Todos conocemos la afirmación de Simone de Beauvoir, quien aseguraba que el poder de los opresores no sería tal si no contara con la colaboración de los oprimidos. En dicho sentido, el caso venezolano es paradigmático. En cada circunstancia crítica, saltaron Acción Democrática y Primero Justicia a avalar la tiranía. Dándole luz verde a la brutal represión dictatorial que se ha saldado con centenas de mártires. Son los que promovieron e incentivaron la intromisión del agente español del castrocomunismo, Rodríguez Zapatero, en nuestros asuntos internos. Con los resultados de todos conocidos.

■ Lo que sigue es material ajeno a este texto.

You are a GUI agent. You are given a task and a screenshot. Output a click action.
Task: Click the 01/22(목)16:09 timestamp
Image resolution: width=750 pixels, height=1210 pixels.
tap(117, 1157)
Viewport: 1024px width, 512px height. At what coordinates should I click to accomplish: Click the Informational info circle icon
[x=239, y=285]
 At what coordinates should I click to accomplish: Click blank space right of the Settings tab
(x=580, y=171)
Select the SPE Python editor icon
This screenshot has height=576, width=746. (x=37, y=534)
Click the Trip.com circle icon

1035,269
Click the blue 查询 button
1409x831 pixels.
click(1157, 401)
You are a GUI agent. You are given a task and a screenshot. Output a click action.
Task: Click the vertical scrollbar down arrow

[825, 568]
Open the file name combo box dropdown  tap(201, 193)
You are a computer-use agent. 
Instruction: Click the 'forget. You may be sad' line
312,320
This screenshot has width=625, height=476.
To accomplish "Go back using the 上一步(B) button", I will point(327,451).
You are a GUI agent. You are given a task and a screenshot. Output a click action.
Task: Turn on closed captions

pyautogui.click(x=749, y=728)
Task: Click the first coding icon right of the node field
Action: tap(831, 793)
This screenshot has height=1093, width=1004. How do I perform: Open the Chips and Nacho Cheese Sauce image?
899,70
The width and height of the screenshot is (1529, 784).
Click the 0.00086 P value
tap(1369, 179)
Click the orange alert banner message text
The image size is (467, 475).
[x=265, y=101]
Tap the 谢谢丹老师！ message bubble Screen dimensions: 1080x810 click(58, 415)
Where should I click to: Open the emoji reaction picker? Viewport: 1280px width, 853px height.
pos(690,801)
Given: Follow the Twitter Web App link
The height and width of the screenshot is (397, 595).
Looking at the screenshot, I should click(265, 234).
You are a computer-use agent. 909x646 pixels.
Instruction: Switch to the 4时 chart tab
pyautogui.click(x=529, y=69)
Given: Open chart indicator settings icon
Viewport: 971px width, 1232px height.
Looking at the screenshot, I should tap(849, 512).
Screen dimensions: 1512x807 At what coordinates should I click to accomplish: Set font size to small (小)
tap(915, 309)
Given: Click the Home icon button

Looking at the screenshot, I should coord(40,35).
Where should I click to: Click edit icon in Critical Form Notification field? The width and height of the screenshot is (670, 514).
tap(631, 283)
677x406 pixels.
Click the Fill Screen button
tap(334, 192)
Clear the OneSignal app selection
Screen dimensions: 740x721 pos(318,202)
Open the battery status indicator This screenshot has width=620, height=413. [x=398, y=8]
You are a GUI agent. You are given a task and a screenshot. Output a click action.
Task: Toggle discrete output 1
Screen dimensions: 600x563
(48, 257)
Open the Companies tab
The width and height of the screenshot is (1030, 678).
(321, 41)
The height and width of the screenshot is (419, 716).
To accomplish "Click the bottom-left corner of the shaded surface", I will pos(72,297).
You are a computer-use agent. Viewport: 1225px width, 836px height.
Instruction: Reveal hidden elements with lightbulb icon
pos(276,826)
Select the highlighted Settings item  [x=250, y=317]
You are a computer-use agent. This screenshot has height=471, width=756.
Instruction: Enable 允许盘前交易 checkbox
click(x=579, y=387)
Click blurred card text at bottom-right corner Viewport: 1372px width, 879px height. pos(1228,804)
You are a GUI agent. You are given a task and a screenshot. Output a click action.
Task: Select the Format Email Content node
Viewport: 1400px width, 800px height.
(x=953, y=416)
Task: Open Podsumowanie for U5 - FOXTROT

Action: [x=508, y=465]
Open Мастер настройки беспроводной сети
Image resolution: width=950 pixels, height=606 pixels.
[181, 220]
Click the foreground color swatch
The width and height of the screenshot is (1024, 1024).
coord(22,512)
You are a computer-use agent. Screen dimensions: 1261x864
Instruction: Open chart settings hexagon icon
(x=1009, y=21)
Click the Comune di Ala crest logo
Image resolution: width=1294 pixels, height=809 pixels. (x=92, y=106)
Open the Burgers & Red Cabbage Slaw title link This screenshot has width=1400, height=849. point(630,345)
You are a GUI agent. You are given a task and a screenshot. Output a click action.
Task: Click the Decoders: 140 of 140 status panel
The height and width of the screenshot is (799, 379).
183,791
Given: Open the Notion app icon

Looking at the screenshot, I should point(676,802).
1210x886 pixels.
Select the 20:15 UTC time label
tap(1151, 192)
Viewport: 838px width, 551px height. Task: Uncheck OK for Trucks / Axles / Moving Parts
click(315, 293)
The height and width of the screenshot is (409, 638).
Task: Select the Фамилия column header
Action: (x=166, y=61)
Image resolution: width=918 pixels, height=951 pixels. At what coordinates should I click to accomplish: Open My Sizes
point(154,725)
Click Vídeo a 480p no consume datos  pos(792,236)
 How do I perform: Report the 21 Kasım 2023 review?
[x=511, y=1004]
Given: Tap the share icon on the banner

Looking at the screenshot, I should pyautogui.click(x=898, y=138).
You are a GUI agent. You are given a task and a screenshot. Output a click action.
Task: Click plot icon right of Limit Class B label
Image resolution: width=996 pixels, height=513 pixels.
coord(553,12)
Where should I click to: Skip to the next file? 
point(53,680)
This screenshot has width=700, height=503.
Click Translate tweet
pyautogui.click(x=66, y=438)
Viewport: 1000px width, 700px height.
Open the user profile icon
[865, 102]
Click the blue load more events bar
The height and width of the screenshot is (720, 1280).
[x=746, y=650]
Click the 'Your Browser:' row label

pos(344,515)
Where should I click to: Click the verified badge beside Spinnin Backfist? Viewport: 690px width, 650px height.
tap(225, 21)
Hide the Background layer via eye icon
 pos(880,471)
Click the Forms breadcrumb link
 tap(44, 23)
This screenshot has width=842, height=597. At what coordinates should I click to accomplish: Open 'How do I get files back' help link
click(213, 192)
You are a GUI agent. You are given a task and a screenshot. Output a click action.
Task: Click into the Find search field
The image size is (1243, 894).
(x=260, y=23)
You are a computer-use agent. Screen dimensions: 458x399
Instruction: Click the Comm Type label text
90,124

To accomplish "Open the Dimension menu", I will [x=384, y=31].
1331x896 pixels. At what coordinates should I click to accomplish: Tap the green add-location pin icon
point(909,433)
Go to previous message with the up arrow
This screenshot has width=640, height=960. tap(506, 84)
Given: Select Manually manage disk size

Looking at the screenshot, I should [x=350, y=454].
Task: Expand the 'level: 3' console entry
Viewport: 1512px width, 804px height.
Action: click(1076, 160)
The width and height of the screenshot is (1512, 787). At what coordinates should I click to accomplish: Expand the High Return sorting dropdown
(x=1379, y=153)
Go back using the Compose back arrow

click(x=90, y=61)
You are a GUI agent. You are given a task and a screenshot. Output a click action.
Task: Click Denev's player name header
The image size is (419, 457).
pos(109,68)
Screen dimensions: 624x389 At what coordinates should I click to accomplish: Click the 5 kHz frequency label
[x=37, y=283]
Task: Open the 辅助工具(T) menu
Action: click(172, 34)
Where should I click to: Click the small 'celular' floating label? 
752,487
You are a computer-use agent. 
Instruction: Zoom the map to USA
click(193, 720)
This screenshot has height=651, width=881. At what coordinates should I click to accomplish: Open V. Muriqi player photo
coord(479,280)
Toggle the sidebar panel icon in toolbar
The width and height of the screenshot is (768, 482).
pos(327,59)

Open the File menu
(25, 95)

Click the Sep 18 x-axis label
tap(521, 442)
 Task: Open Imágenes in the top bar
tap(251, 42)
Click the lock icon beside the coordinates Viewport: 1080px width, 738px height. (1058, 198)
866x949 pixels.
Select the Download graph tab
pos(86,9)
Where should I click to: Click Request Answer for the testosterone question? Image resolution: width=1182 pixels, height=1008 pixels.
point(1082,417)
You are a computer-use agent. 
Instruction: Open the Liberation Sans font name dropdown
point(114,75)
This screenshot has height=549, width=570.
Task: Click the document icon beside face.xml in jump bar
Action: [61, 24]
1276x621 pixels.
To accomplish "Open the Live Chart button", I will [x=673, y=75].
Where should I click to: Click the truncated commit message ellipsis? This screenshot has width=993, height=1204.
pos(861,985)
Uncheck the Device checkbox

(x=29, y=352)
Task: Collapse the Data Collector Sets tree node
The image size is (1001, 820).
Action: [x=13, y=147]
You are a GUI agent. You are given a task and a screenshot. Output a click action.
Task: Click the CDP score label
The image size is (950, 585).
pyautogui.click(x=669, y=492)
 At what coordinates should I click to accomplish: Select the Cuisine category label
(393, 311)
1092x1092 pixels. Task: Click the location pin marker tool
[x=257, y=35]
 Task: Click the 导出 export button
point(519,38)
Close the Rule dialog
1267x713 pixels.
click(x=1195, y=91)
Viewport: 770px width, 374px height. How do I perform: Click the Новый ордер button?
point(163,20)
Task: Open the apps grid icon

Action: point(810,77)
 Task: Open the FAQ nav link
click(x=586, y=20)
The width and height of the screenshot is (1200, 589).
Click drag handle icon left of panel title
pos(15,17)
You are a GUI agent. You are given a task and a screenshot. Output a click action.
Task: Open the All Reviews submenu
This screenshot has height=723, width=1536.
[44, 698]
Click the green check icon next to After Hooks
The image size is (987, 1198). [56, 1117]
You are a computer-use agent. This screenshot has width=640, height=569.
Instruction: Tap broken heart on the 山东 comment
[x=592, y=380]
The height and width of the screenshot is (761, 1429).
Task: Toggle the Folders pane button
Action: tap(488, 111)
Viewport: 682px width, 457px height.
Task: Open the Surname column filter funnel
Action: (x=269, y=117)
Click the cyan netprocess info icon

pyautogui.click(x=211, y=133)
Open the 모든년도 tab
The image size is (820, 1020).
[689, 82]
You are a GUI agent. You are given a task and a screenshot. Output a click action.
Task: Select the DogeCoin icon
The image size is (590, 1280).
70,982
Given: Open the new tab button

Al aproximarse la fecha final de la tiranía ya corren los quintacolumnistas a reclamar unidad. Habrá una parodia de ella con los colaboracionistas de siempre. Con el previsible, temido e inevitable resultado: la parálisis de la voluntad popular por desalojar la tiranía y la castración, una vez más, de la voluntad emancipadora del pueblo.

No hablo en vano: le reafirmo mi respaldo a las únicas fuerzas confiables de esta interminable lucha: Vente Venezuela, ABP, Causa R y Soy Venezuela. La unidad de ellos, entre ellos, sirviendo de fuente y base operativa para cooptar fuerzas de todos los partidos y movimientos marcarán un quiebre en la disgregación y la anarquía. Y apuesto a que esa unidad fragüe la existencia del partido del futuro que necesitamos con urgencia. Un partido por la democracia, un partido por la renovación nacional. ¿Será posible? Dios así lo quiera.